I've been in the digital space for a while and my industry background is automotive. There have been a lot of open source car designs, and long ago I worked on a consortium for electric vehicles and I just liked that concept of open collaboration. I've also held several global roles and getting folks from different perspectives around the world is so important for innovation. That's what attracted me the most. In order to innovate you really need to have a number of different perspectives. I think that comes not just from the subject matter expertise that are brought together on teams but the different parts of the world they come from.
What sort of challenges have you worked on with IdeaConnection?
It has been a broad set of projects. And it's been interesting for me too, because I am not a subject matter expert in any of them. As a facilitator you don't necessarily have to be a subject matter expert and I have learned so much by participating in the teams.
We've done things such as animal tracking devices, a new chewing gum formulation, seed germination, ice production in vending machines, sensors for packaging freshness for consumer goods and a new consumer snack. On that one I wasn't a subject matter expert as a maker of consumer snacks but certainly was as a consumer of snacks. They were looking for a really innovative snack and the snack packaging.
You mentioned not having subject matter expertise. Is that a benefit, a hindrance or doesn't it matter at all when you are a facilitator?
I think it is a benefit because then I can objectively facilitate the team. There is a certain amount of background I do as a facilitator. We get all the challenge documentation in advance and I read that thoroughly just as I ask all the team members to do. And then I do a little of my own research. This gives me a baseline. I think it's better that I don’t have more intimate knowledge so I can listen better. Whether you try to or not you usually inject your own thoughts into things if you know too much about a subject. But I can step back and listen to everyone else and help facilitate the team to a solution that isn’t biased in any way.
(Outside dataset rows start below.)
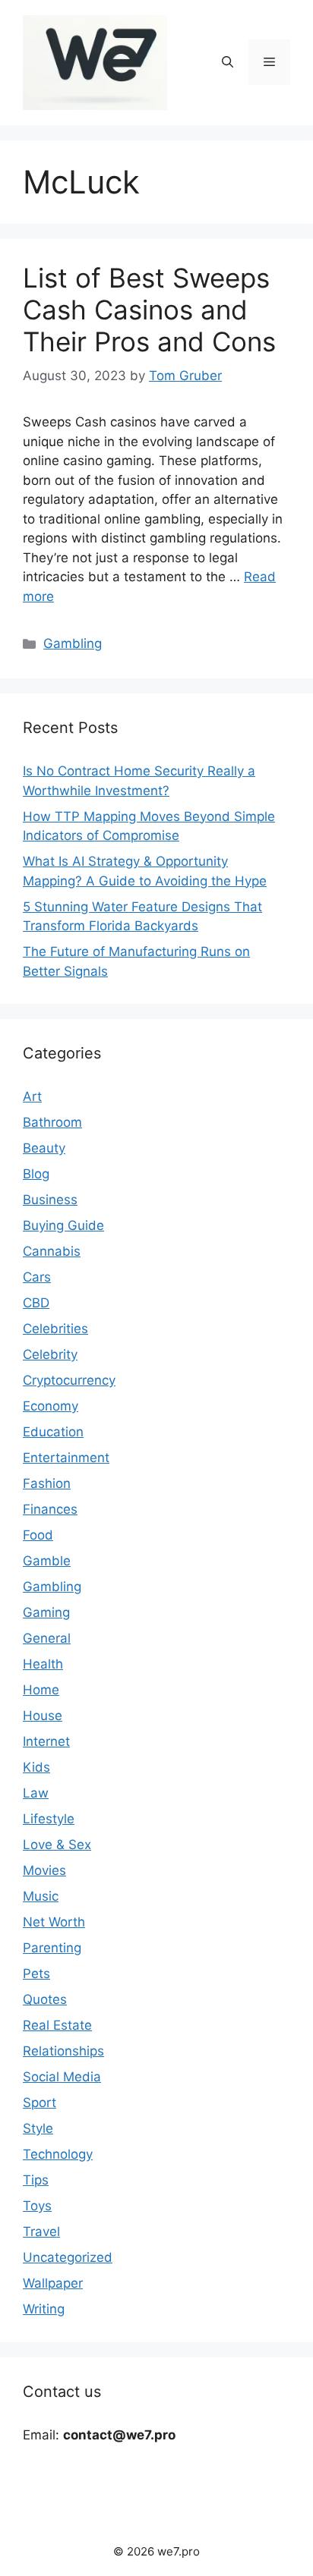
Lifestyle (48, 1818)
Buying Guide (63, 1225)
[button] (227, 62)
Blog (36, 1173)
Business (50, 1199)
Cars (37, 1277)
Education (53, 1431)
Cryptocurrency (69, 1380)
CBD (36, 1302)
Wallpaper (53, 2283)
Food (38, 1535)
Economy (50, 1406)
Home (41, 1689)
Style (38, 2128)
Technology (58, 2154)
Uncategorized (67, 2257)
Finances (50, 1509)
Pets (36, 1973)
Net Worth (54, 1922)
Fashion (47, 1483)
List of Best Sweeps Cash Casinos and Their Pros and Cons (149, 309)
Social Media (62, 2076)
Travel (41, 2231)
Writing (44, 2309)
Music (40, 1896)
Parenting (52, 1947)
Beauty (44, 1148)
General (47, 1638)
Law (36, 1793)
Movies (44, 1870)
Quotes (45, 1999)
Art (32, 1096)
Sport (39, 2102)
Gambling (72, 643)
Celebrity (50, 1354)
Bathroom (52, 1122)
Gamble (47, 1560)
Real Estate (57, 2025)
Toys (37, 2205)
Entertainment (66, 1457)
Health (43, 1664)
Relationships (63, 2051)
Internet (46, 1741)
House (42, 1715)
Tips (36, 2180)
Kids (36, 1767)
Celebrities (55, 1328)
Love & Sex (57, 1844)
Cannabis (52, 1251)
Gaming (46, 1612)
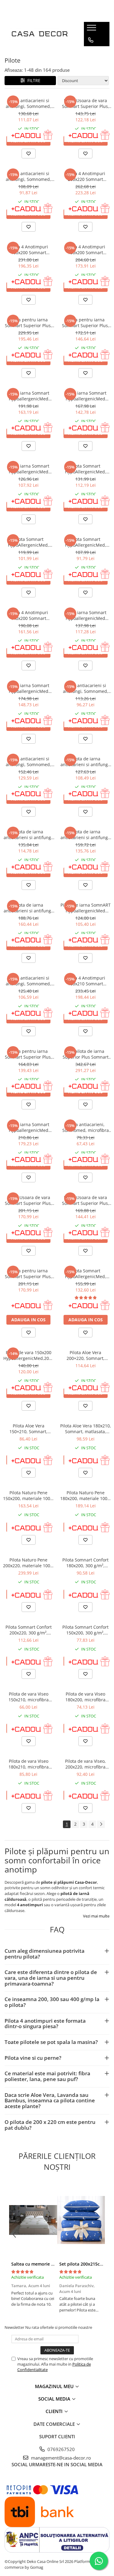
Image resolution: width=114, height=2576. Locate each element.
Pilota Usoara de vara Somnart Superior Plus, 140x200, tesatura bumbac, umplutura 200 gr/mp (85, 103)
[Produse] (92, 29)
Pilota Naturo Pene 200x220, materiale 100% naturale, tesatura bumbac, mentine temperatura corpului (28, 1562)
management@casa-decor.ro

I will admit with the consumer product challenge I did have an idea, which was one of the solutions we wrote up. I only thought of it conceptually, and packaging experts and chemical food specialists had to figure out how it would work. I did it that one time because I felt more comfortable knowing the topic, but in general I think it's better if I don't engage that way.
Do you have any techniques to ensure the teams work together as cohesive units?
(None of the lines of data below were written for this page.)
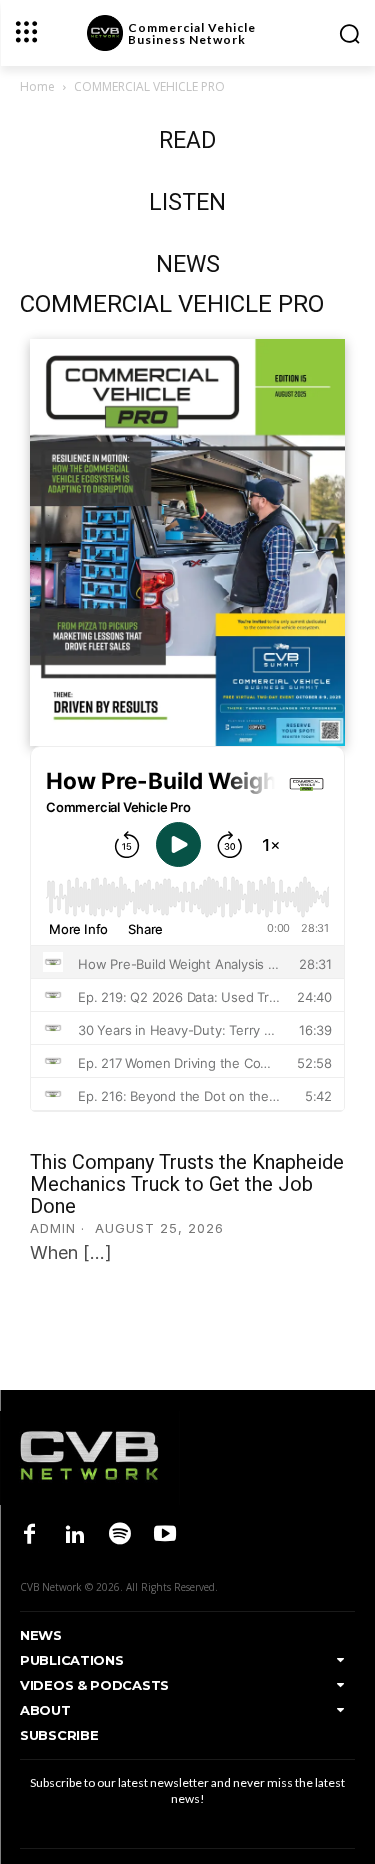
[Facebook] (29, 1535)
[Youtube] (165, 1535)
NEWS (188, 264)
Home (37, 86)
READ (187, 140)
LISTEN (187, 202)
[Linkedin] (74, 1535)
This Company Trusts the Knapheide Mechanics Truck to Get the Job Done (187, 1184)
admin (53, 1228)
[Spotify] (119, 1535)
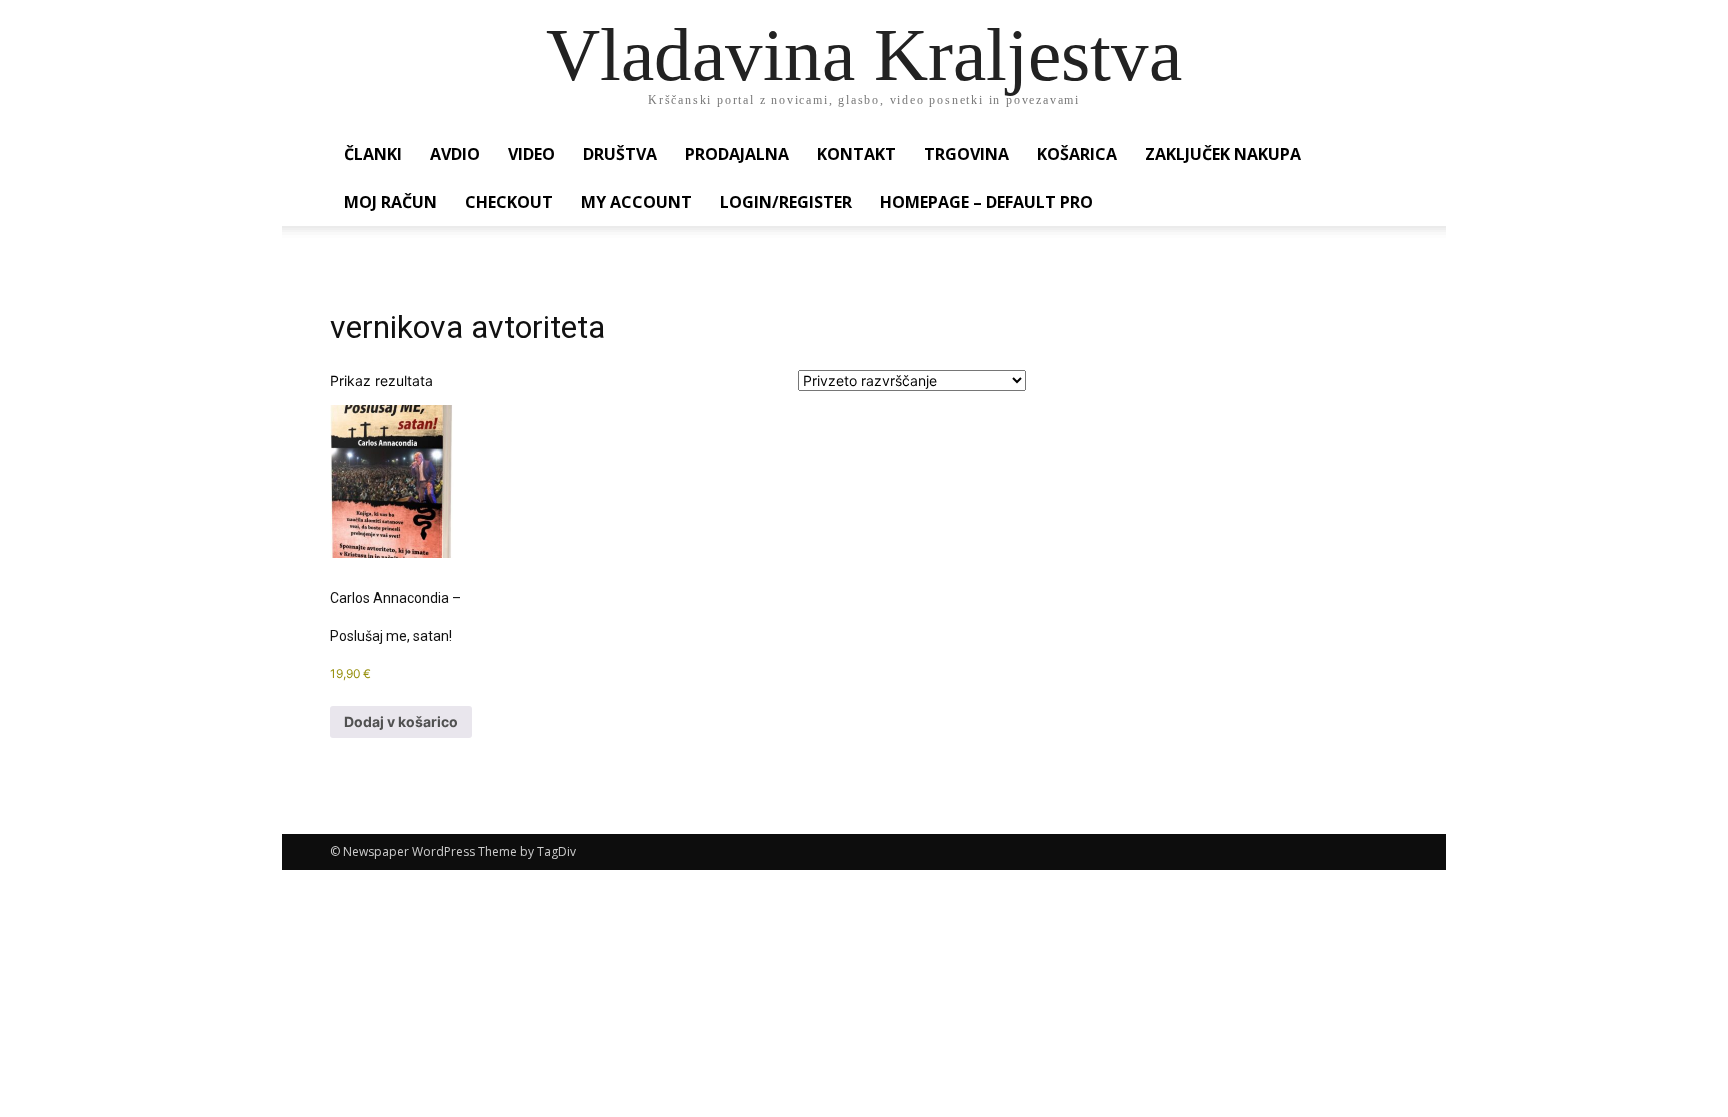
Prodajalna (737, 154)
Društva (620, 154)
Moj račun (390, 202)
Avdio (455, 154)
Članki (373, 154)
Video (531, 154)
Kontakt (856, 154)
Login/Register (786, 202)
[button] (1374, 155)
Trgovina (966, 154)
Well, they don’t always work together well. I don’t want to make it sound like they work poorly, but you can imagine in a group of four or five folks there is always someone who is more dominant than another person or more softly spoken than someone else. I am always careful to ensure everybody gets an equal opportunity to contribute. Even given equal opportunity not everyone contributes at the same level, but that's OK because everyone is their own personality and they have whatever they have to bring to the table.
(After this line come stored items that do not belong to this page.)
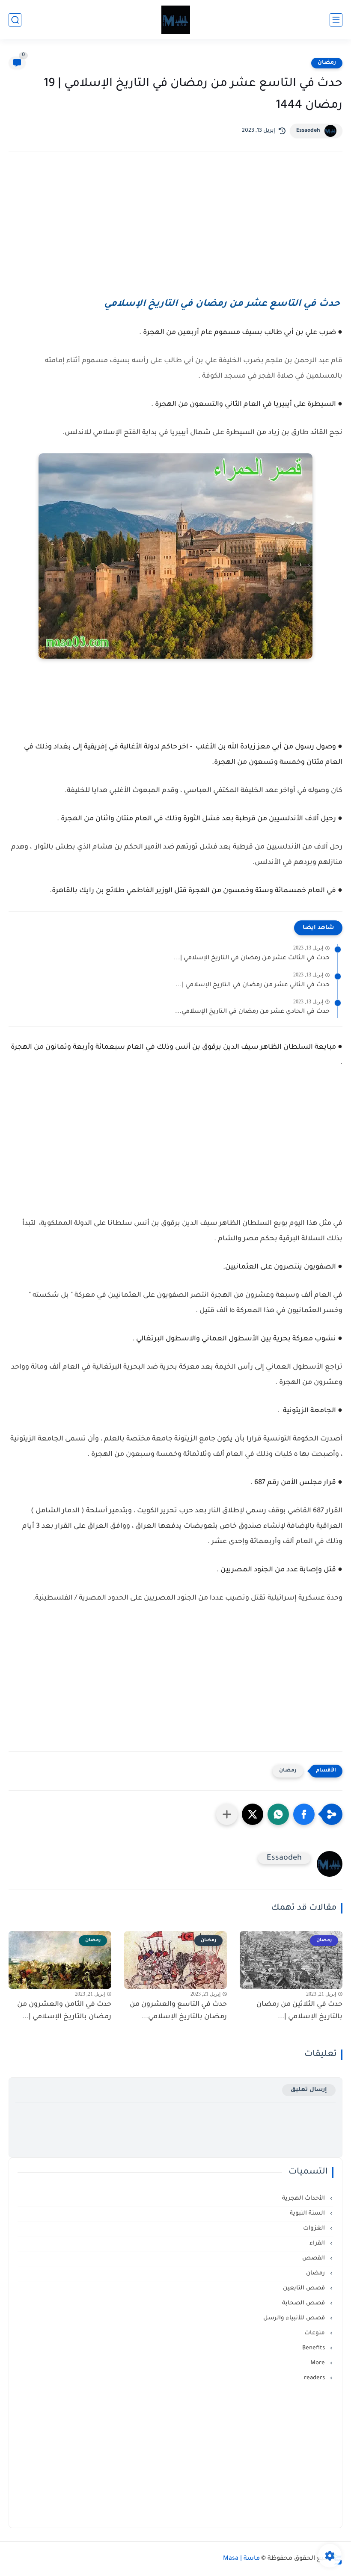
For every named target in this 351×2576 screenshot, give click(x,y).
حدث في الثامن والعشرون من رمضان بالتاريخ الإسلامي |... (64, 2011)
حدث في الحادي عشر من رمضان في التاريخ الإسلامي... (252, 1012)
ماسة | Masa (241, 2558)
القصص (314, 2258)
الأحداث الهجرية (304, 2198)
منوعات (315, 2333)
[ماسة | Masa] (175, 20)
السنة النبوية (308, 2213)
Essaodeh (308, 131)
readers (315, 2378)
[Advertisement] (175, 233)
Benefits (314, 2348)
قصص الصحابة (304, 2303)
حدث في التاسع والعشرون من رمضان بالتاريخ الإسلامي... (178, 2011)
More (318, 2363)
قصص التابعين (305, 2288)
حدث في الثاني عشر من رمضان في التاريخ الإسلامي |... (253, 985)
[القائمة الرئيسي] (336, 20)
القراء (318, 2243)
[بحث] (15, 20)
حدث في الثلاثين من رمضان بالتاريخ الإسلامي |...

One of the things I like to do when we start in addition to a round table of introducing ourselves, is to ask team members to thoroughly read and research before our first meeting and to give their initial thoughts and ideas. I give everyone equal time to do that. We don’t make any judgments about what is said, so everyone leaves the call without any criticism of their thoughts or ideas, but they have everyone's perspectives. They can soak on all that for a little while before we come back to the next call. That’s when we’ll start thinking about things more critically, coming up with other ideas and working our way forward.
We've also had teams where other ideas tangential to the original challenge have come up. They wouldn't be appropriate solutions to submit based on the challenge request, but are sort of related, which we think could help the seeker. Even though it's not part of the challenge we'll go back to the seeker and say: ‘hey we've an additional idea, would you be willing to look at it?’
Some seekers are willing.
Has that borne fruit?
We know that those are long shots, but we have gotten interest.
How much success have you enjoyed with IdeaConnection?
We have won some challenges, but I’d like to see a higher percentage of challenges won. I work with IdeaConnection all the time to learn what I can do better to make my team's chances better. It has been worth my time, but I wouldn't say we’ve been exceedingly successful.
What excites you about being part of the challenge teams?
I love learning new things. I come away after working with these folks knowing just a little bit more on whatever it was we were working on. I am a constant student so I love that aspect of it. I also have really enjoyed my global roles over the years, and while I have stepped away from a full-time professional life and moved to academia I have missed that global aspect of work. So, it's been great to have these teams, especially when there is a rapport with team members where you can have conversations that are not just focused on the challenge. And that makes it a lot of fun for me.